↓↓↓
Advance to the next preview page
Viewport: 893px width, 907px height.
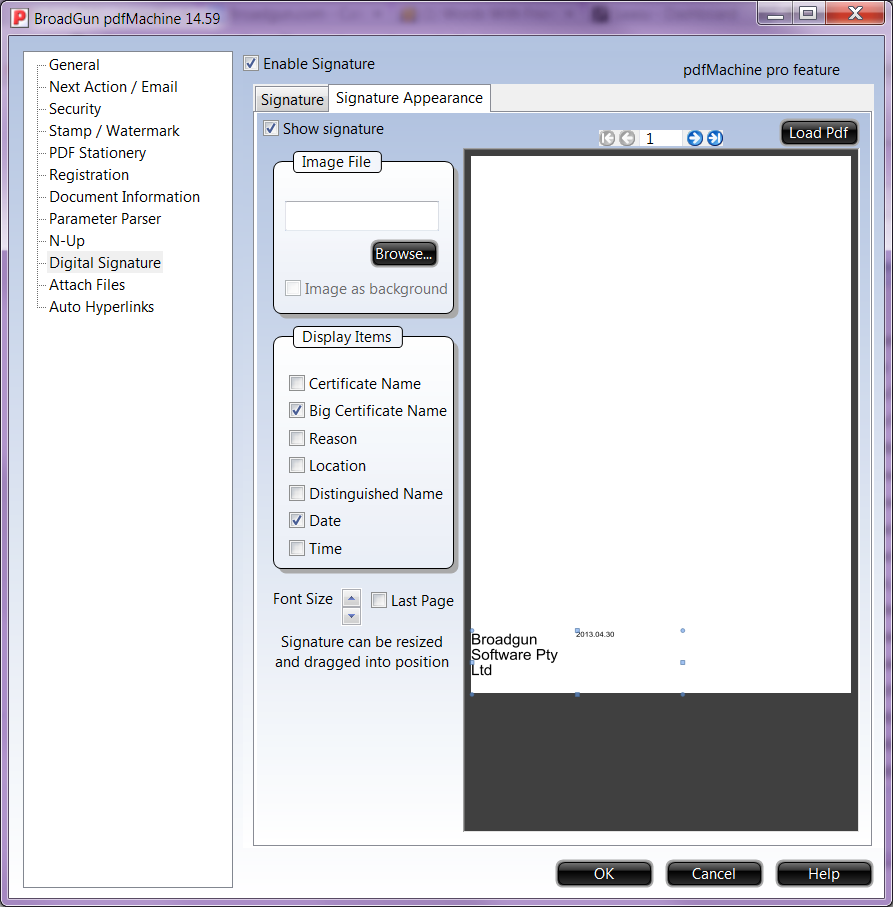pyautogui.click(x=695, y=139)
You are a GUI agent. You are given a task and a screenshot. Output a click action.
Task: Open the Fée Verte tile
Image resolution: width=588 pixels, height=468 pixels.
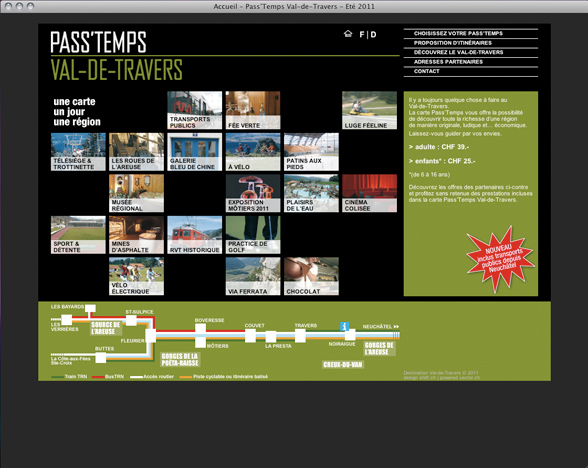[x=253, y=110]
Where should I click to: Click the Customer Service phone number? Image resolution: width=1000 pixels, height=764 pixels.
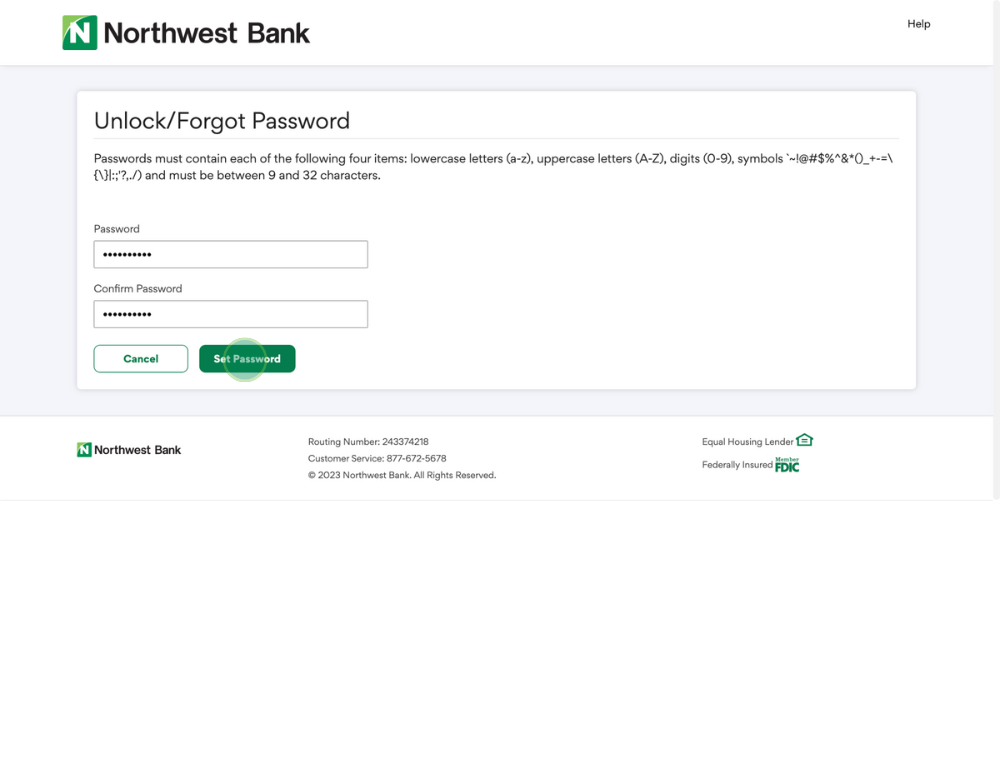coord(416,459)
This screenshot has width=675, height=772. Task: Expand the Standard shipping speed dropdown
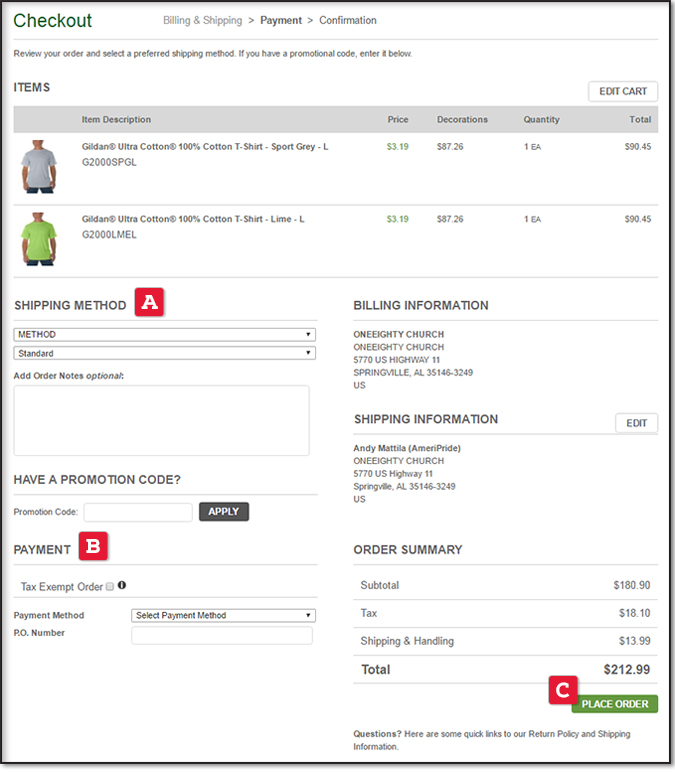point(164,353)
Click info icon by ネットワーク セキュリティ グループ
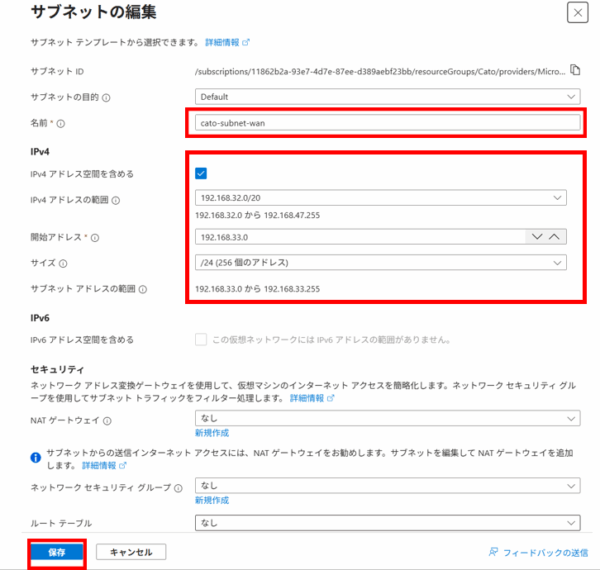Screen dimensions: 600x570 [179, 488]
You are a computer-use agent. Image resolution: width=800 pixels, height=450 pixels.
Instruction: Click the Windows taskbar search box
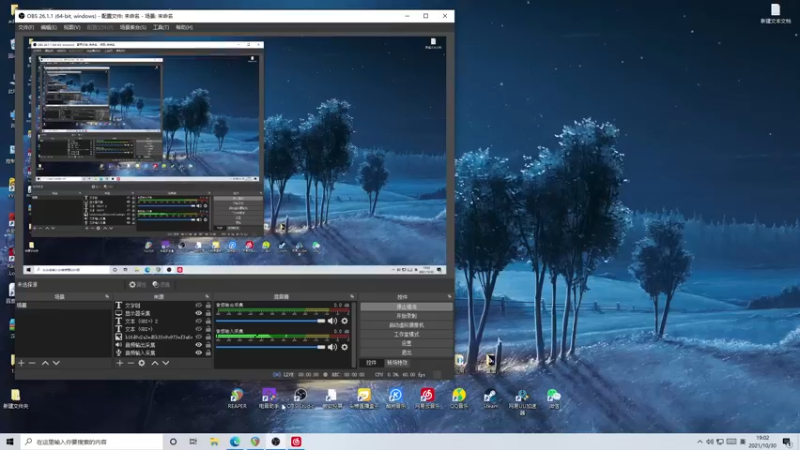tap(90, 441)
↑↑↑
■ TASK DESCRIPTION ■
Without including any picture, reproduce the material above word for word.

■ ANSWER TO THE EXERCISE ■
Advance to the next preview page
Viewport: 893px width, 907px height.
pyautogui.click(x=695, y=139)
You are a GUI agent. You are given a task and a screenshot. Output a click action.
Task: Open the Fée Verte tile
Image resolution: width=588 pixels, height=468 pixels.
[x=253, y=110]
Where should I click to: Click the Customer Service phone number? Image resolution: width=1000 pixels, height=764 pixels.
coord(416,459)
This screenshot has width=675, height=772. Task: Expand the Standard shipping speed dropdown
point(164,353)
Click info icon by ネットワーク セキュリティ グループ
Screen dimensions: 600x570 [179, 488]
You are a computer-use agent. Image resolution: width=800 pixels, height=450 pixels.
Instruction: Click the Windows taskbar search box
tap(90, 441)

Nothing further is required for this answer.